Ist der neue eidgenössische Fachausweis für Bereichsleiter in der Uhrenbranche ein Erfolg? An wen richtet er sich zuvorderst?
Es ist noch etwas früh, von einem Erfolg zu sprechen, denn dieser neue Lehrgang hat erst diesen Sommer in zwei Schulen der Romandie begonnen: dem CEFF in St-Imier und dem Ifage in Genf. Ein deutschsprachiger Kurs soll 2025 in Grenchen starten.
Dieser eidgenössische Fachausweis wurde auf Wunsch der Unternehmen entwickelt, mit einem Inhalt, der speziell auf die Besonderheiten der Branche zugeschnitten ist. Er richtet sich in erster Linie an erfahrene Mitarbeiter, die Aufgaben in der Werkstattleitung oder der brancheninternen Koordination anstreben.
Gibt es noch offene Stellen für bestimmte Berufe in der Uhrmacherei, wo es um äusserst seltene und begehrte Profile geht?
In der jetzigen Konjunkturlage gelten die Sorgen der Unternehmen vor allem anderen Prioritäten. Dennoch ist klar, dass hochspezialisierte Profile immer noch grosses Interesse bei den Arbeitgebern wecken.
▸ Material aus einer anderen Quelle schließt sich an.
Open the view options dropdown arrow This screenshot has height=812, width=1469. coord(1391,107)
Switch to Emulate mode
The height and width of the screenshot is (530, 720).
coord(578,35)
Was sind die kommenden Herausforderungen für den Arbeitgeberverband?
In Anbetracht der Aufgaben, die unser Dachverband wahrnimmt, gibt es zahlreiche Herausforderungen.
Zunächst geht es darum, die Interessen der Branche weiterhin zu vertreten, indem wir bestmögliche Rahmenbedingungen gewährleisten und dabei den sozialen Frieden und einen konstruktiven Dialog mit unseren Sozialpartnern wahren.
Sodann ist es von entscheidender Bedeutung, unsere Unternehmen mit modernen und angepassten Instrumenten zu unterstützen, um sie bei der Bewältigung zahlreicher Probleme, insbesondere im Bereich der körperlichen und psychischen Gesundheit der Mitarbeiter, zu begleiten.
Eine weitere wichtige Aufgabe liegt darin, die Schulungen weiter auszubauen und sie an die sich entwickelnden Bedürfnisse der Branche anzupassen, um die Exzellenz und Wettbewerbsfähigkeit unseres Sektors zu gewährleisten.
Zu guter Letzt müssen wir die Attraktivität unserer Berufe für junge Menschen steigern, indem wir deren Image moderner gestalten und die Chancen, die sie bieten, zur Geltung bringen.